• Set problem
Reproduce, unchanged, everything in the records from the line containing "At what coordinates should I click to accomplish: Unmute" down to the line containing "This screenshot has height=293, width=586.", including both of those lines.

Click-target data
####

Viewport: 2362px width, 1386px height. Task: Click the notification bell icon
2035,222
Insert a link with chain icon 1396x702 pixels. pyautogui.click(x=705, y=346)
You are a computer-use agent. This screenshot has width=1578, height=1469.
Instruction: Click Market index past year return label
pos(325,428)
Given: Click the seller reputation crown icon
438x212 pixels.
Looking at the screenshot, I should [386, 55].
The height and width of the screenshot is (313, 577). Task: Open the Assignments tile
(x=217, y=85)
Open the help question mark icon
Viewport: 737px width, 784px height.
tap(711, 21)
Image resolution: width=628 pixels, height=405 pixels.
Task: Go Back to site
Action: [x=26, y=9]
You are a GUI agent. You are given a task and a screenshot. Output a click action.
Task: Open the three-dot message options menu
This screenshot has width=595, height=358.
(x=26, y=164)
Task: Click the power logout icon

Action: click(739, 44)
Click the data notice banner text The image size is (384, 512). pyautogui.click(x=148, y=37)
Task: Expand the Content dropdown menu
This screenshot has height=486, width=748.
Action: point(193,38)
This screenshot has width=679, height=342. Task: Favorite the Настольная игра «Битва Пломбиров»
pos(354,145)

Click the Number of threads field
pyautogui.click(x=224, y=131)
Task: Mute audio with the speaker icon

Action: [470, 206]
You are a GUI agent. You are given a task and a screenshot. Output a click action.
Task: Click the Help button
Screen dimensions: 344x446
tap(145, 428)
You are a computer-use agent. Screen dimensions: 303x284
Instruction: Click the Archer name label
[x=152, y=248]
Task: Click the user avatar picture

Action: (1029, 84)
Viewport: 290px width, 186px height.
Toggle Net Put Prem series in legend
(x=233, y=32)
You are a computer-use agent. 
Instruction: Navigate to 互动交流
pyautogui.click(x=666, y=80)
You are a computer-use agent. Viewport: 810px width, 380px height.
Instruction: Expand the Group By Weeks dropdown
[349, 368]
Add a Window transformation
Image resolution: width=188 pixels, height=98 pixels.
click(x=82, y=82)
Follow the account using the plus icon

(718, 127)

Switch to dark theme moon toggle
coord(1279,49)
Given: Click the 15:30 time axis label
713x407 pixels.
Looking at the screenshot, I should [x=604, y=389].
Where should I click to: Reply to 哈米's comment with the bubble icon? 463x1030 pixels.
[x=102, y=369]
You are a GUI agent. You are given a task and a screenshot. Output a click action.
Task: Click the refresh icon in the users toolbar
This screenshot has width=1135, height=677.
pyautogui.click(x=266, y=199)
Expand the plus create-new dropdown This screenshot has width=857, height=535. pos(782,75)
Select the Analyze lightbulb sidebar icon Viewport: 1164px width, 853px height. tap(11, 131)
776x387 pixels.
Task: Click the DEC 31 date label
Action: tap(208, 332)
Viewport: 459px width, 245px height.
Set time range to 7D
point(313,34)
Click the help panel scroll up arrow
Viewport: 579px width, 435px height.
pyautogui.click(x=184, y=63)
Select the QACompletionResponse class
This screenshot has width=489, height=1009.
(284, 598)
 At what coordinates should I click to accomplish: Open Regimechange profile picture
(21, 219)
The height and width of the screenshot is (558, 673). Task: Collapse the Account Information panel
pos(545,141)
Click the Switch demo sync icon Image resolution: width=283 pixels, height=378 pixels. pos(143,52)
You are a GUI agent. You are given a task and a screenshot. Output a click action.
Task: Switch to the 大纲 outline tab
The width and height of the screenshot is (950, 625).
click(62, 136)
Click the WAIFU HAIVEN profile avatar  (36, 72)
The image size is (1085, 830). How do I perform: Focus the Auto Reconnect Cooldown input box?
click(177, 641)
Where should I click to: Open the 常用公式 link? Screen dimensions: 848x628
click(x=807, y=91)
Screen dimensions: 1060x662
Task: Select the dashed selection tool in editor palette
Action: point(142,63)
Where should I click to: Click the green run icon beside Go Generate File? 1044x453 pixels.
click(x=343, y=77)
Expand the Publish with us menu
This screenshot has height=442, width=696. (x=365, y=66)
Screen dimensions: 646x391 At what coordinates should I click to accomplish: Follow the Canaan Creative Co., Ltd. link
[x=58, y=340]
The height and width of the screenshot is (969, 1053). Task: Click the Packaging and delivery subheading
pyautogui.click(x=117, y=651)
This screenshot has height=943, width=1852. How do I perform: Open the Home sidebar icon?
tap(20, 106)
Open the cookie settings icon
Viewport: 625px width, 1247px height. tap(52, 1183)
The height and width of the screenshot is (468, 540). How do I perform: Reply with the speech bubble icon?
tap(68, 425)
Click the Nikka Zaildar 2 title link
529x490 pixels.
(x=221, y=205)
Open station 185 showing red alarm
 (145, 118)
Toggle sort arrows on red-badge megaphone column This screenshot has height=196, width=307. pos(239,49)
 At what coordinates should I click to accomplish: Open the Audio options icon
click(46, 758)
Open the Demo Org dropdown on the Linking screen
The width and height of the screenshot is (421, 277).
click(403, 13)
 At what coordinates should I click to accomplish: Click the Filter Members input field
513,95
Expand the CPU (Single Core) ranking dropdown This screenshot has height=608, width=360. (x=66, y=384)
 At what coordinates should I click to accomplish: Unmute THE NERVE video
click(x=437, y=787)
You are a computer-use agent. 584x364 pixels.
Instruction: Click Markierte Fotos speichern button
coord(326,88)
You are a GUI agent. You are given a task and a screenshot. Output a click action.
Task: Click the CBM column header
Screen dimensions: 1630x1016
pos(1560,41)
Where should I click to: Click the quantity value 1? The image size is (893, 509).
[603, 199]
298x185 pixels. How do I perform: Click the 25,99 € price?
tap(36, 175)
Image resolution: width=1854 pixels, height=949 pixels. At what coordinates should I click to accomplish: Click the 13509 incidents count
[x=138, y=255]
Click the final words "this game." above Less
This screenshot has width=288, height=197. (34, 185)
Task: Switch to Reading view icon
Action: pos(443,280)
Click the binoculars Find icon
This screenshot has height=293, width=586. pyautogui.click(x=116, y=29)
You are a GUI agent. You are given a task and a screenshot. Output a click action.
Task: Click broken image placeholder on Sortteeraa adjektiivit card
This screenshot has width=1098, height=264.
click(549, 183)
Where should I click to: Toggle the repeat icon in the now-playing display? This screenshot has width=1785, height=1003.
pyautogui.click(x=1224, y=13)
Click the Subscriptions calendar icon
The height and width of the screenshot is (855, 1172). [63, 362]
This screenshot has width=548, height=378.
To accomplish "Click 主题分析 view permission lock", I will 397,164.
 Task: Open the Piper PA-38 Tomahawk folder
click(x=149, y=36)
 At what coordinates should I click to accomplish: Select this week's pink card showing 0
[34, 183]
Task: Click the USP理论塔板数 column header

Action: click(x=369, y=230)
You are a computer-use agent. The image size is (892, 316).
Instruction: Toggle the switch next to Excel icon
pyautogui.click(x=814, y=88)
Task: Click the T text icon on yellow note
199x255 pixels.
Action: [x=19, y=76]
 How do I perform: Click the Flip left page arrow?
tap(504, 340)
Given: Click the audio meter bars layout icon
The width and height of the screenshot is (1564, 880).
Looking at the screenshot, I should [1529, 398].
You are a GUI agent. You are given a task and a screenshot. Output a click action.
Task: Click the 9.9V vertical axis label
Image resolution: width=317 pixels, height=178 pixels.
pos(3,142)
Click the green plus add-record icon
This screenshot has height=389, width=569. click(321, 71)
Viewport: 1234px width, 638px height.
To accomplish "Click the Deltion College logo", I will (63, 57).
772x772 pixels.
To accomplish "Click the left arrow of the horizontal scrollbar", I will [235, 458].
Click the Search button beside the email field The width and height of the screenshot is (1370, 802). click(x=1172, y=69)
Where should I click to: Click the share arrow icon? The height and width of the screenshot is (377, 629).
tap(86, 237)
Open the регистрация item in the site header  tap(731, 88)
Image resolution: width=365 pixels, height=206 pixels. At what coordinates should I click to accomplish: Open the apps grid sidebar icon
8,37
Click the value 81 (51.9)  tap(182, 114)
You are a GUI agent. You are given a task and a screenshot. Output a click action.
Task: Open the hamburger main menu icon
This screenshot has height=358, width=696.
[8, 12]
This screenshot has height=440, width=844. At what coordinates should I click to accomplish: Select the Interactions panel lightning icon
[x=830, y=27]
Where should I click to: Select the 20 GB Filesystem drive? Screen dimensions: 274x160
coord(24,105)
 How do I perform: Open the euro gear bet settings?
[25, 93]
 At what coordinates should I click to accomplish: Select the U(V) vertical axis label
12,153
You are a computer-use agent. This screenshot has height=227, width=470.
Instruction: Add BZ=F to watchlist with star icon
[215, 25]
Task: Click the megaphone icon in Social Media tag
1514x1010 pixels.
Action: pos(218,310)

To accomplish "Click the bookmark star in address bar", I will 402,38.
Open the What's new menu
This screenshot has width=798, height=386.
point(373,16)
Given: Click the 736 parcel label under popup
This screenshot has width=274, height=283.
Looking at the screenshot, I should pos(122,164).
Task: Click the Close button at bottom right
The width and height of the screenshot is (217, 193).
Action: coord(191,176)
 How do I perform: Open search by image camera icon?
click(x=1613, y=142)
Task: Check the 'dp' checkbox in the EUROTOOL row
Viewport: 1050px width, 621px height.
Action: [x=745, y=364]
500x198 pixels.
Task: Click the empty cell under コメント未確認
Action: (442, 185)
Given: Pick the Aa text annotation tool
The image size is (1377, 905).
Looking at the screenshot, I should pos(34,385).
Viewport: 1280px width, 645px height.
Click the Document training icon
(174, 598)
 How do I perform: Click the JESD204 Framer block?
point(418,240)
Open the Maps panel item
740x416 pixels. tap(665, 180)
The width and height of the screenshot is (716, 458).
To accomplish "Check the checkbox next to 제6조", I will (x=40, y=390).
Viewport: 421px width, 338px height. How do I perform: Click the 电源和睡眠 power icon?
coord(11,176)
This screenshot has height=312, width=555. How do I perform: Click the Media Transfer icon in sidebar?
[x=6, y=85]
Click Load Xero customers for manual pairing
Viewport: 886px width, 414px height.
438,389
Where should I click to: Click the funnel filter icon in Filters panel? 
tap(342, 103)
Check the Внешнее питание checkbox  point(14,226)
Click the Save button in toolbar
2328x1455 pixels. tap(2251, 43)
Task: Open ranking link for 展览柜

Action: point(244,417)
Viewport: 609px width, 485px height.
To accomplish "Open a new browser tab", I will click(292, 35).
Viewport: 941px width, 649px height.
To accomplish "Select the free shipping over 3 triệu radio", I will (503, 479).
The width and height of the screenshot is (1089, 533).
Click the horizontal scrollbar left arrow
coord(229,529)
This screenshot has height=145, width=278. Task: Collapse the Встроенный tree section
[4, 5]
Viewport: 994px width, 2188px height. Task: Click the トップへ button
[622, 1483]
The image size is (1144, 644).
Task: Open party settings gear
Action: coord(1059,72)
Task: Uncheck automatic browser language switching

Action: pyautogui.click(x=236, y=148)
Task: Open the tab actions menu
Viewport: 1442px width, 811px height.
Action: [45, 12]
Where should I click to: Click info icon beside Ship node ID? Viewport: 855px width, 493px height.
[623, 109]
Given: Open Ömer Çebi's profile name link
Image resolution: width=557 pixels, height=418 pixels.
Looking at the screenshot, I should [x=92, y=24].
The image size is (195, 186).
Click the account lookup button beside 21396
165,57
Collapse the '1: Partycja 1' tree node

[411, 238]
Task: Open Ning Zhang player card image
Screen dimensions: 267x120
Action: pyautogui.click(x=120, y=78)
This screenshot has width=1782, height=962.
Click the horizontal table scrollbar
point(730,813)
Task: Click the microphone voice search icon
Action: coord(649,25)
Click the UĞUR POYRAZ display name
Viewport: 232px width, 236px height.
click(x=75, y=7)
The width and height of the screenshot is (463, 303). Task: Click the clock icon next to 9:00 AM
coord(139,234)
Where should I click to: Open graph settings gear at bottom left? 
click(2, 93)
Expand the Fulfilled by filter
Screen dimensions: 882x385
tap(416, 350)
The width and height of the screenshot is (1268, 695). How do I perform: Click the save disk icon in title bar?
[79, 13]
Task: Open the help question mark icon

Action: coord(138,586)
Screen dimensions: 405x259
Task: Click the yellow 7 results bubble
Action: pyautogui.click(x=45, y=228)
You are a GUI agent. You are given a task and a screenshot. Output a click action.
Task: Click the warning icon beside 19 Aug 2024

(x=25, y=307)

####

• Expected answer
 At what coordinates should I click to accomplish: Unmute THE NERVE video
click(x=437, y=787)
You are a computer-use agent. 584x364 pixels.
Instruction: Click Markierte Fotos speichern button
coord(326,88)
You are a GUI agent. You are given a task and a screenshot. Output a click action.
Task: Click the CBM column header
Screen dimensions: 1630x1016
pos(1560,41)
Where should I click to: Click the quantity value 1? The image size is (893, 509).
[603, 199]
298x185 pixels. How do I perform: Click the 25,99 € price?
tap(36, 175)
Image resolution: width=1854 pixels, height=949 pixels. At what coordinates should I click to accomplish: Click the 13509 incidents count
[x=138, y=255]
Click the final words "this game." above Less
This screenshot has width=288, height=197. (34, 185)
Task: Switch to Reading view icon
Action: pos(443,280)
Click the binoculars Find icon
This screenshot has height=293, width=586. pyautogui.click(x=116, y=29)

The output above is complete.